**CONSIGNE DONNÉE 1**
Recopiez à l'identique les entrées, depuis la toute première jusqu'à la ligne contenant « click(x=235, y=402) », les deux bornes comprises.
**** DOCUMENT SOURCE ****
« Balzac et la Petite Tailleuse chinoise » de Dai SIJIE (note de lecture). Nous accompagnons deux jeunes chinois, envoyés depuis la ville en « rééducation » auprès des paysans d’une région montagneuse des plus reculées, proche du Tibet. Nous sommes en 1971, en pleine Révolution Culturelle.
La rééducation par le travail
Dans le village qui les accueillent, les paysans n’ont jamais vu de livre, encore moins de violon. Mais ils connaissent les consignes du pouvoir central : ces deux jeunes, « enfants de bourgeois », sont à rééduquer. Pas par les paroles. Par le rude travail des champs. Les deux adolescents retroussent leurs manches avec courage. Labourage dans les rizières inondées. Extraction de charbon dans une petite mine désaffectée. Transport des excréments humains et animaux pour fertiliser les champs sur d’étroits chemins de montagne. Il fait froid et humide en hiver. Torride en été.
Une lueur s’allume dans cette vie d’une grande rudesse
Un autre jeune, surnommé Binoclard, en rééducation comme eux dans un village voisin, a emporté dans son exil forcé une valise de romans étrangers. Des œuvres notamment de Balzac, Dumas… Ces livres offrent une superbe ouverture sur le monde. Au moment où ne sont accessibles à la population que les œuvres du Président Mao !
Mais posséder et lire ces livres est strictement interdit. Un acte qui sera sévèrement puni s’il est découvert. Nos deux amis rivalisent de ruse pour obtenir que leur soient prêtés ces romans. Rien n’y fait. Ils se décideront alors à voler la valise de livre à leur collègue peureux. Ils se plongent alors avec avidité dans la lecture de ces romans. Et ils apprennent tout ce qu’un adolescent nourri aux œuvres du Parti Communiste et à la lecture des dazibaos peut rêver de découvrir. L’expression de l’amour, de l’individu, de ses capacités, de ses désirs…
Ils rencontrent alors la Petite Tailleuse
C’est la fille du tailleur du canton. Celui-ci se déplace avec ses machines à coudre pour réaliser, à la demande, les habits des villageois et villageoises. Mais les adolescents s’intéressent tout particulièrement à la fille du tailleur. Elle est aussi belle que rude dans ses gestes de campagnarde. Pour la séduire, ils lui racontent les romans de la littérature étrangère. Le jeune fille est totalement conquise.
**** DONNÉES AFFICHÉES ****
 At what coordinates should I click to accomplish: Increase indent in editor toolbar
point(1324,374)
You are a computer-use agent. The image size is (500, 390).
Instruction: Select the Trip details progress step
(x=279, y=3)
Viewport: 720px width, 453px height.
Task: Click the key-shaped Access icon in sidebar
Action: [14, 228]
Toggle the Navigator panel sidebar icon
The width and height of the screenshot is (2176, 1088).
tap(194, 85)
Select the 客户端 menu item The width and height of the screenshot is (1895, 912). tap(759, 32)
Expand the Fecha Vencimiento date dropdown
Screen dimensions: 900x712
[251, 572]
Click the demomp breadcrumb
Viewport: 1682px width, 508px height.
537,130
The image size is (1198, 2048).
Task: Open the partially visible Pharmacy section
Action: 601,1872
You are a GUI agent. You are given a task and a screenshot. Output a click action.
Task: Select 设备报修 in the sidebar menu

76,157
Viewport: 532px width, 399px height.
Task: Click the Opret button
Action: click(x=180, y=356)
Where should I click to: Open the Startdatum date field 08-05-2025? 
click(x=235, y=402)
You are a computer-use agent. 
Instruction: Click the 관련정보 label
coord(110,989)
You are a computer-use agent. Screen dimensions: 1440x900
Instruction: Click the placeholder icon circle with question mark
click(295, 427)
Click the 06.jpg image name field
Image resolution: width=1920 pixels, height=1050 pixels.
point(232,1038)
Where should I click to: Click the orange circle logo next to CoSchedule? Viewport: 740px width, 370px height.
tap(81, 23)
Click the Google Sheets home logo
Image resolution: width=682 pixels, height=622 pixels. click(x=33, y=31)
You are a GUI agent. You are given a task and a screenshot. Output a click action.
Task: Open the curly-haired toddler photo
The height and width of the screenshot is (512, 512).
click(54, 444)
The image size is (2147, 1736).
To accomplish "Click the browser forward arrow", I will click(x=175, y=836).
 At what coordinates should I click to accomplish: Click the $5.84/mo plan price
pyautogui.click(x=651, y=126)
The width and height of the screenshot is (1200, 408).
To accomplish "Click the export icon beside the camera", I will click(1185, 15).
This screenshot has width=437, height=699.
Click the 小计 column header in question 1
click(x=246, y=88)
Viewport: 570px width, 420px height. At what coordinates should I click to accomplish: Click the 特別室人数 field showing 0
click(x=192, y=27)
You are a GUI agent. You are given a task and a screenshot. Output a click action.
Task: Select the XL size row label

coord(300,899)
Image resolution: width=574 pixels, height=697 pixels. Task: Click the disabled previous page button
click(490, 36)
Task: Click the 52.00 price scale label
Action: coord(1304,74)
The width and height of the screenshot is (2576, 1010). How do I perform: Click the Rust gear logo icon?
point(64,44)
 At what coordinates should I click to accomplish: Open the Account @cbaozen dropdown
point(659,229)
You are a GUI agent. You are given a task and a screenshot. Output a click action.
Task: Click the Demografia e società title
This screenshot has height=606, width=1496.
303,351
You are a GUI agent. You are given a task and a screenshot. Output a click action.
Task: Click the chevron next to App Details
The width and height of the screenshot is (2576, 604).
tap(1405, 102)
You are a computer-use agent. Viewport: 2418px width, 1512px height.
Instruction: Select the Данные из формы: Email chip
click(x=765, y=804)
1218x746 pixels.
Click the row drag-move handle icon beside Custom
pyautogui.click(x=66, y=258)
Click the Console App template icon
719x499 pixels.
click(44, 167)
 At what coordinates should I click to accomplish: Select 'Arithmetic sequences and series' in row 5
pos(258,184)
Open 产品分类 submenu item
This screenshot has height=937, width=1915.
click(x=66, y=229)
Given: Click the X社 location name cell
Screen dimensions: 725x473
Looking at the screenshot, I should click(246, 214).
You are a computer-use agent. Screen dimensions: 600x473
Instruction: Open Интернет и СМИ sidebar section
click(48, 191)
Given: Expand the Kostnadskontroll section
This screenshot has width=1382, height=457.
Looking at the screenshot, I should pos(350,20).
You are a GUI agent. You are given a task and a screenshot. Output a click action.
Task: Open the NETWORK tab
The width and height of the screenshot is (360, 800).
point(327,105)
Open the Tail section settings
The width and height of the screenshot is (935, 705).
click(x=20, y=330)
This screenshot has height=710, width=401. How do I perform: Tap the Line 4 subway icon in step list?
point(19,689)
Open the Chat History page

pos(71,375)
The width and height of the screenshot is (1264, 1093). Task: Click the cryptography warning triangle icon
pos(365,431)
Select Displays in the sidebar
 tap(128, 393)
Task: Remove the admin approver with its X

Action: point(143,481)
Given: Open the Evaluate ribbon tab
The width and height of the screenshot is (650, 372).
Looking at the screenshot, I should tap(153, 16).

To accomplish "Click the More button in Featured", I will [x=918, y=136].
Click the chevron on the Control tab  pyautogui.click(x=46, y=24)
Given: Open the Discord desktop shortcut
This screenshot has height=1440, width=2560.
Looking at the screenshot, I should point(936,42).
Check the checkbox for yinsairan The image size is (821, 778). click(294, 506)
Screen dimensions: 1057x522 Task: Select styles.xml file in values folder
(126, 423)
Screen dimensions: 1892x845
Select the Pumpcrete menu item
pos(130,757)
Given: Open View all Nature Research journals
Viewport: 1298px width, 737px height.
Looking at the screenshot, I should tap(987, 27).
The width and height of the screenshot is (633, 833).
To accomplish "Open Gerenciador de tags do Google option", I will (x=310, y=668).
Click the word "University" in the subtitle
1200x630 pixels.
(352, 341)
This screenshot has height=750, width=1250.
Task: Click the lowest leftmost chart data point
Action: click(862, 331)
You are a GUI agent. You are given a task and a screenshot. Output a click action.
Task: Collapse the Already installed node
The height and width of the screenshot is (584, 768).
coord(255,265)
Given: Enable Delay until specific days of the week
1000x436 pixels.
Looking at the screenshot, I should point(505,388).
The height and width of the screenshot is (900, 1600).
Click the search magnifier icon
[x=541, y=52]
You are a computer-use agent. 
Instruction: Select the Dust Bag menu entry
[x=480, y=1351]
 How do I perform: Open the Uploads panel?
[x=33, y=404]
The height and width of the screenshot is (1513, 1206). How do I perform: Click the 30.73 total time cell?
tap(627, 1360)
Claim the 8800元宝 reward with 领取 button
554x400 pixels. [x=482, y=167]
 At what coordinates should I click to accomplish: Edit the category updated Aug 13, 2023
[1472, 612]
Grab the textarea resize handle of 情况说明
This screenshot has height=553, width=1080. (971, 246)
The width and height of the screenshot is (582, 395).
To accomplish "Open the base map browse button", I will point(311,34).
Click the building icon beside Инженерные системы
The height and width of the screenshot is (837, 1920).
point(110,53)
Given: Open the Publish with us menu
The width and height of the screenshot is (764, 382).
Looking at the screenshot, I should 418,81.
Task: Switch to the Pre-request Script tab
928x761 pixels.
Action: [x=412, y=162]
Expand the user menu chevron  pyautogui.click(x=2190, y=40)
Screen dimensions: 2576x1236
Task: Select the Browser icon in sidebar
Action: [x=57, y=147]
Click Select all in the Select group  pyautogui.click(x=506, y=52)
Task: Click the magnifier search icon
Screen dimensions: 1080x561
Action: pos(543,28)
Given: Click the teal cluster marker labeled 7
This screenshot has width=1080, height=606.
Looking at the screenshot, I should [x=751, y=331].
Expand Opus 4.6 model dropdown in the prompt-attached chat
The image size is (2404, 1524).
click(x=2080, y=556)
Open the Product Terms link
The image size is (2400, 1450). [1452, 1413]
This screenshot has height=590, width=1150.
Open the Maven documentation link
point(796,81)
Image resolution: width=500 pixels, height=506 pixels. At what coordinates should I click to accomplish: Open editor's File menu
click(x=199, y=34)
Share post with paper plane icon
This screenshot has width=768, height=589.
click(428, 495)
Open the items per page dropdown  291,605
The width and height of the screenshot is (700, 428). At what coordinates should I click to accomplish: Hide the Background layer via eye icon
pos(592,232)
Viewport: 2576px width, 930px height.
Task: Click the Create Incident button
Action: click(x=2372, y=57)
****
**CONSIGNE DONNÉE 2**
Poursuivez la note de lecture sur « Balzac et la Petite Tailleuse chinoise » après sa dernière phrase.

**RÉPONSE PRODUITE 1**
 At what coordinates should I click to accomplish: Increase indent in editor toolbar
point(1324,374)
You are a computer-use agent. The image size is (500, 390).
Instruction: Select the Trip details progress step
(x=279, y=3)
Viewport: 720px width, 453px height.
Task: Click the key-shaped Access icon in sidebar
Action: [14, 228]
Toggle the Navigator panel sidebar icon
The width and height of the screenshot is (2176, 1088).
tap(194, 85)
Select the 客户端 menu item The width and height of the screenshot is (1895, 912). tap(759, 32)
Expand the Fecha Vencimiento date dropdown
Screen dimensions: 900x712
[251, 572]
Click the demomp breadcrumb
Viewport: 1682px width, 508px height.
537,130
The image size is (1198, 2048).
Task: Open the partially visible Pharmacy section
Action: 601,1872
You are a GUI agent. You are given a task and a screenshot. Output a click action.
Task: Select 设备报修 in the sidebar menu

76,157
Viewport: 532px width, 399px height.
Task: Click the Opret button
Action: click(x=180, y=356)
Where should I click to: Open the Startdatum date field 08-05-2025? 
click(x=235, y=402)

**RÉPONSE PRODUITE 2**
Luo, l’un des deux adolescent, s’éprend de la jeune fille qui le lui rend bien
Dès lors, les deux adolescents font chaque jour l’aller-retour entre leur village et celui de la fille du tailleur. Ils bravent la pluie, le froid, les bruits étranges de la nature, les dangers d’un chemin étroit bordé, de chaque côté, de précipices. Rien ne les arrête. Les deux jeunes urbains décrivent leur frayeur.
La nature est effrayante
« Nous avions marché presque toute la nuit dans la montagne, traversé une forêt de bambous où les grognements de fauves invisibles nous avaient accompagnés de loin jusqu’au petit matin (…) » (p. 96) « Nous faillîmes nous perdre dans une foret de bambous qui, dressés de toutes parts, se rejoignaient et nous cernaient, luisants de pluie, sombres, humides, chargés d’une odeur âpre de bêtes invisibles. » (p. 84)
On frissonne à l’évocation de cette « odeur âpre de bêtes invisibles » ! !
Grace à un stratagème, Binoclard va quitter la montagne et revenir en ville dans sa famille
Sa « rééducation » est déclarée terminée. Sa mère vient le chercher, et une grande fête est organisée dans le village qui l’a accueilli. Pour faire une vraie fête, il faut de la viande. La mère est prête à payer l’abattage d’un bœuf. Mais c’est interdit. Les villageois précipitent un bœuf dans un ravin, prétextant un accident. La fête peut commencer. Il faut aussi… des sorcières qui vont animer cette nuit de festin. En créant tout une atmosphère mobilisant les croyances profondes des paysans, d’une façon théâtrale. C’est à l’occasion de cette fête que nos deux jeunes vont dérober à Binoclard sa valise de romans étrangers.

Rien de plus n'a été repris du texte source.